EXERCISE REQUIREMENTS » Pictures do not belong in the output. Reproduce exactly the lines from the start of the records through the line with "This screenshot has width=644, height=343.".

Saved entries
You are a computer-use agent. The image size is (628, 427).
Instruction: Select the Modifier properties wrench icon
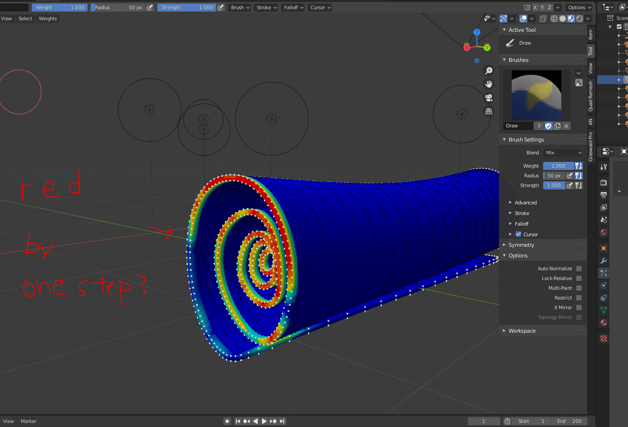pos(604,261)
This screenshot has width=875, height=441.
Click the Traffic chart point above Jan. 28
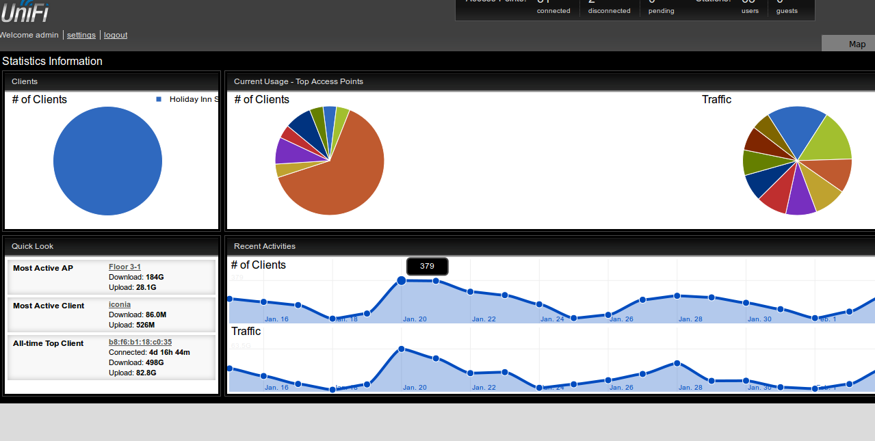pyautogui.click(x=677, y=363)
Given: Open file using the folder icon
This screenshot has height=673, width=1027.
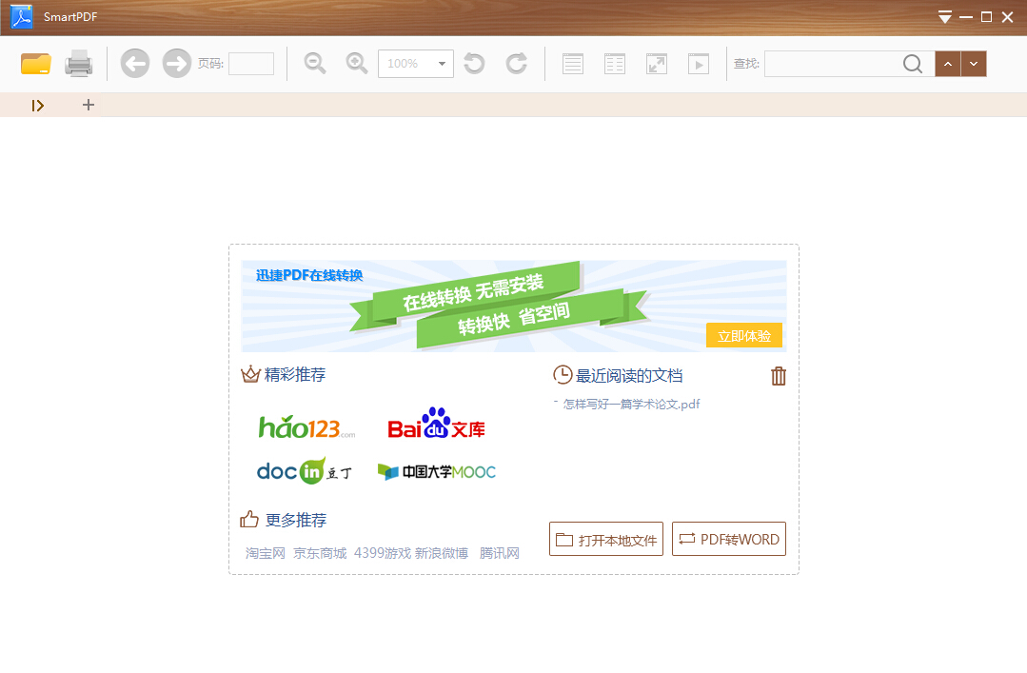Looking at the screenshot, I should [35, 64].
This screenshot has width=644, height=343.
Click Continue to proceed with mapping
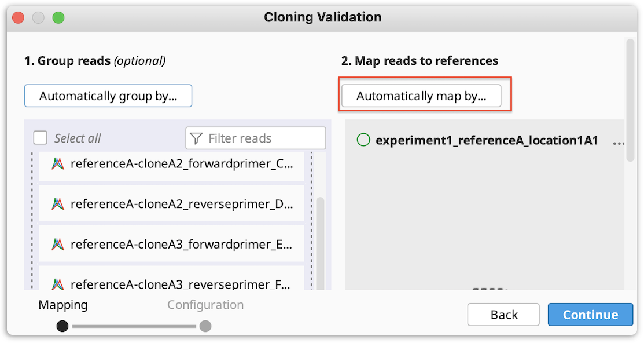pos(590,314)
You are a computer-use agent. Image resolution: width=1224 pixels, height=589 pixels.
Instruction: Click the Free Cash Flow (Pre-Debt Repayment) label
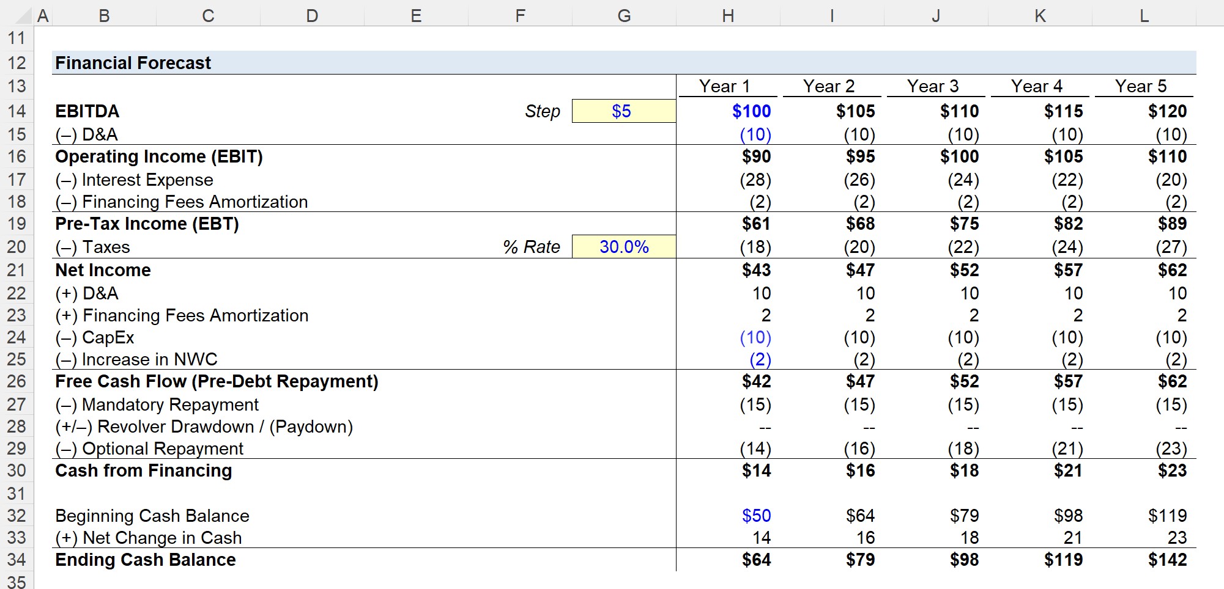tap(217, 382)
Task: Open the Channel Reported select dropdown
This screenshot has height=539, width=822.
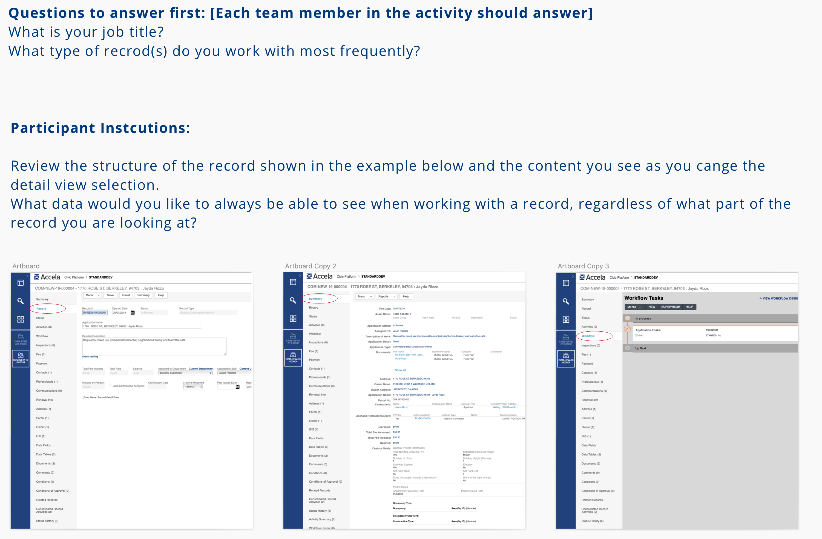Action: pyautogui.click(x=193, y=387)
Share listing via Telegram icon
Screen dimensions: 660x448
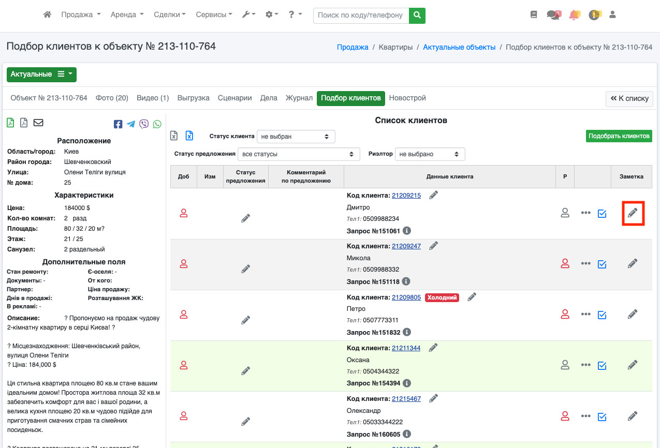click(131, 124)
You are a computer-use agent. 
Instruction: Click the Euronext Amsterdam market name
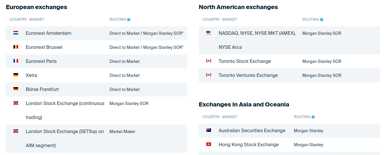[x=49, y=33]
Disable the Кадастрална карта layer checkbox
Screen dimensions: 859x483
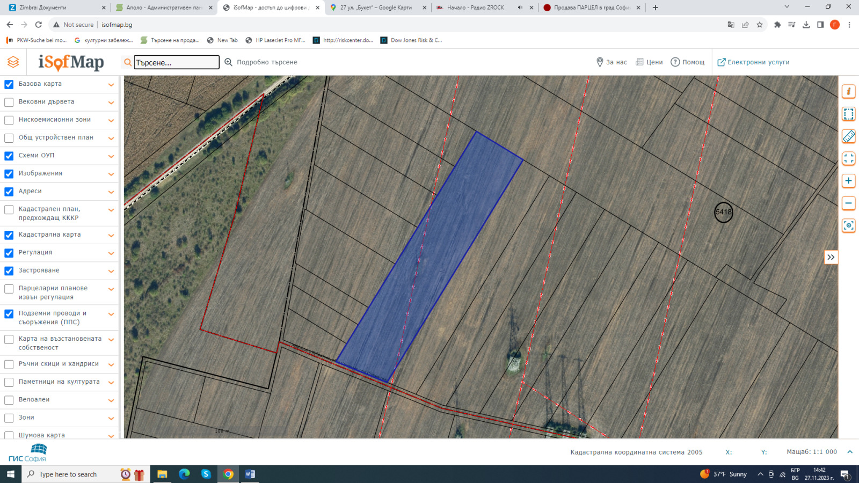point(9,235)
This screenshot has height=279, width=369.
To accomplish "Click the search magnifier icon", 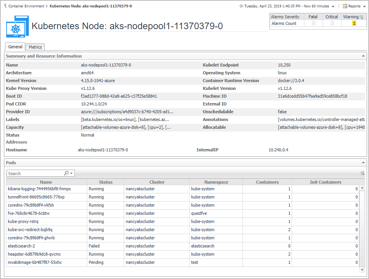I will 66,173.
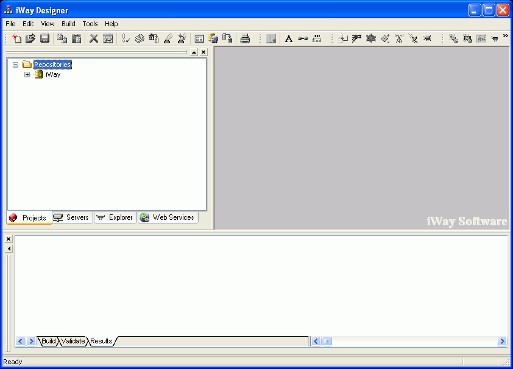Create a new project

[x=16, y=38]
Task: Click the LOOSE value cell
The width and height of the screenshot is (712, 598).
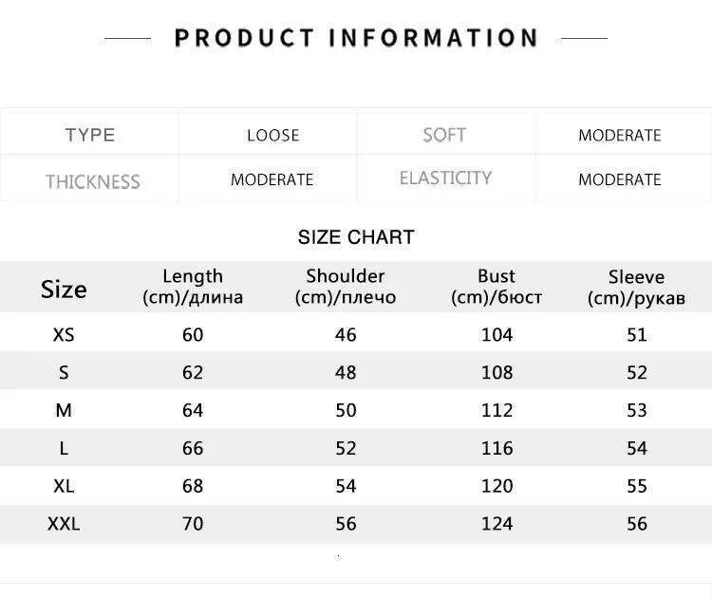Action: [273, 135]
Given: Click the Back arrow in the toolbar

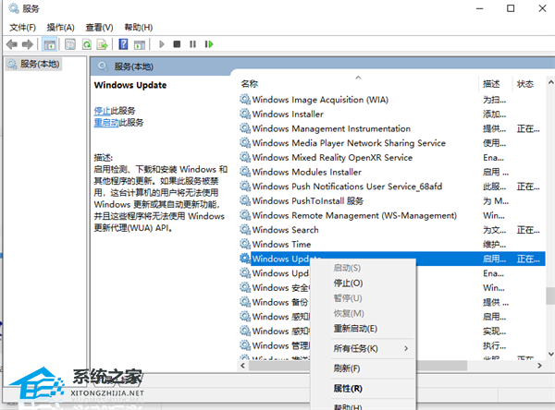Looking at the screenshot, I should click(x=11, y=43).
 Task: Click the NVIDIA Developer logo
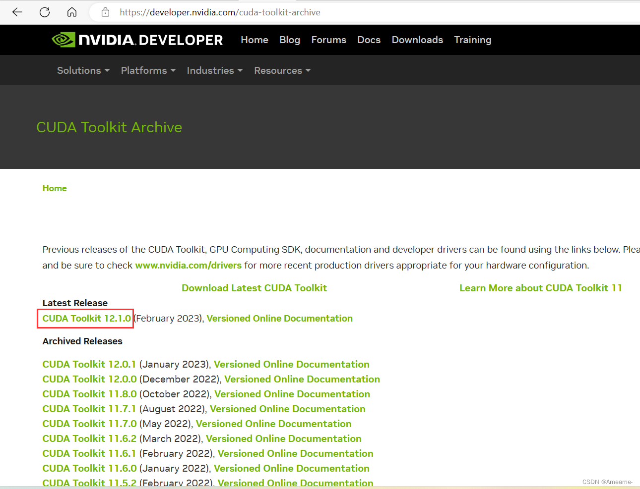click(137, 40)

WRITTEN RESPONSE »
You are a computer-use agent. The image size is (628, 427).
Instruction: Select the Modifier properties wrench icon
pos(604,261)
This screenshot has width=875, height=441.
Click the Traffic chart point above Jan. 28
pyautogui.click(x=677, y=363)
Given: Open file using the folder icon
This screenshot has height=673, width=1027.
Looking at the screenshot, I should [35, 64].
This screenshot has width=644, height=343.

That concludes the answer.